Crisi/ Sacconi: basta aiuti di Stato alla Fiat
"Marchionne ha chiesto anzitutto aiuti di Stato per la Fiat. E poi un taglio delle tasse per i lavoratori. Io sono contraro a entrambi. Basta con gli aiuti alla Fiat. Piu' in generale, sono contrario a un intervento dello Stato per settori o singole aziende". Lo afferma in un'intervista al Riformista il ministro del welfare, Maurizio Sacconi.
"Il Fas continuerà a sostenere gli investimenti, specialmente nel Mezzogiorno, anche prché la domanda pubblica rimane la leva fondamentale per promuovere la crescita", ha aggiunto il ministro, spiegando che e' "una misura onerosissima spalmare la riduzione fiscale su tutti i redditi, come chiede la sola Cgil: una misura che dà poco a ciascun lavoratore senza vantaggi né per i consumi né per la produttività del lavoro. Manteniamo invece l'impegno di detassare al solo 10 per cento i salari di produttività, incoraggiando anche l'accordo sul nuovo modellocontrattuale".
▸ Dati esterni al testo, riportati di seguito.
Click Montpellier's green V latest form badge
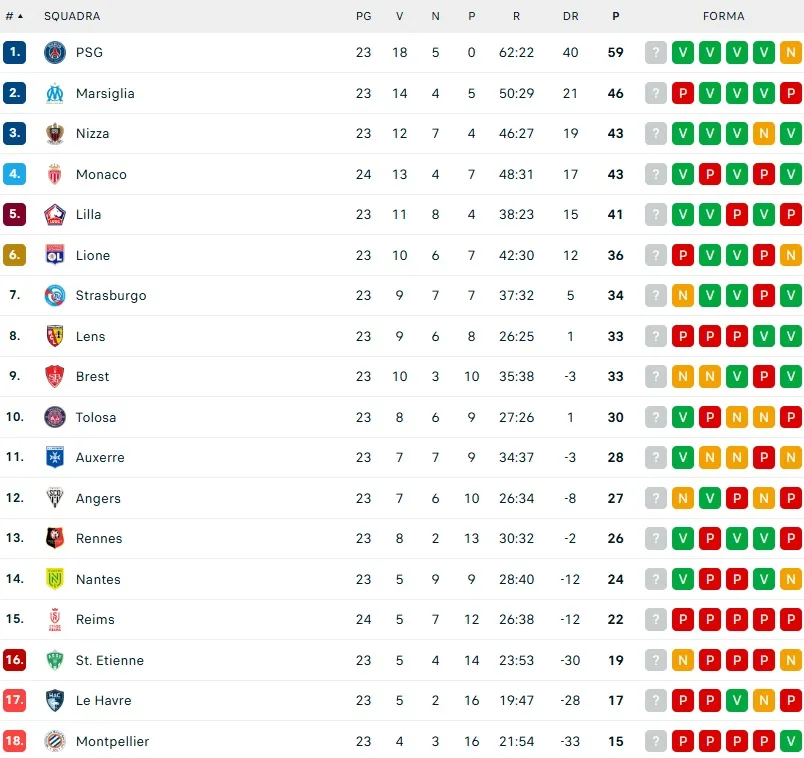click(x=790, y=741)
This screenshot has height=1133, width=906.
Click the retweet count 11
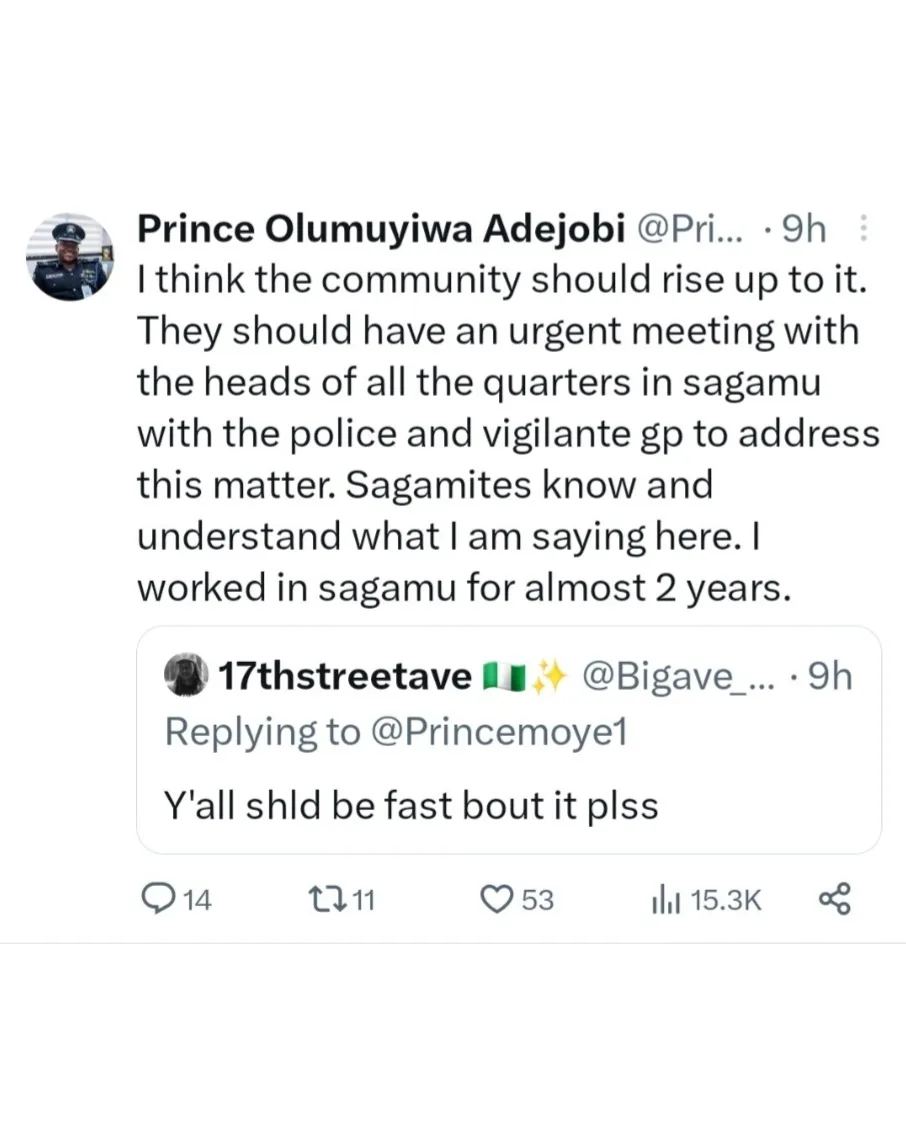tap(363, 901)
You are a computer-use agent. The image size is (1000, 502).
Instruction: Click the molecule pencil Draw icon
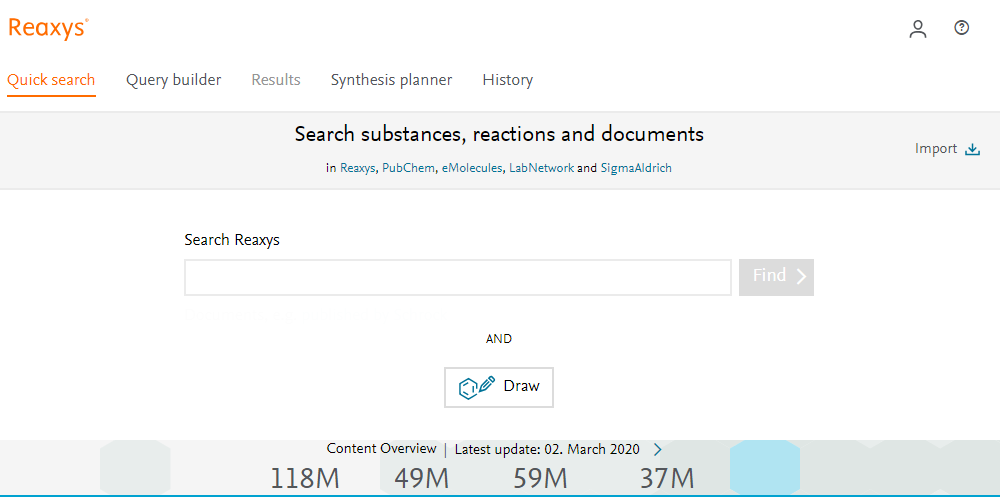(x=477, y=387)
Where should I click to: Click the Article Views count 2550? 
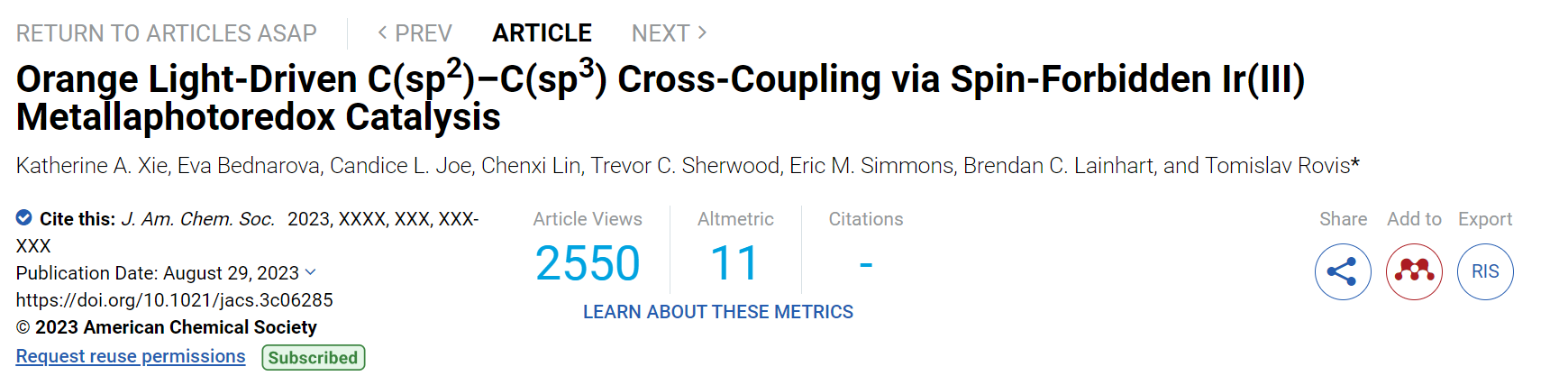[x=588, y=264]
Come aiutare le imprese in questa difficile fase? "La cosa più saggia mi sembrerebbe quella di irrobustire il canale che garantisce la liquidità alle imprese. Noi abbiamo già approvato alcuni prvvedimenti che, pur riguardando il settore bancario, aumentano anche l'industria, perché sbloccano la paralisi che sta soffocando il mercato dei prestiti", ha detto Sacconi, che delinea altri strumenti per fronteggiare la crisi: "Dobbiamo garantire una protezione più robusta per i disoccupati, ricorrere maggiormente alla cassa integrazione in deroga. Dobbiamo allargare l'uso degli ammortizzatori sociali attraverso l'intesa con le parti sociali e le regioni".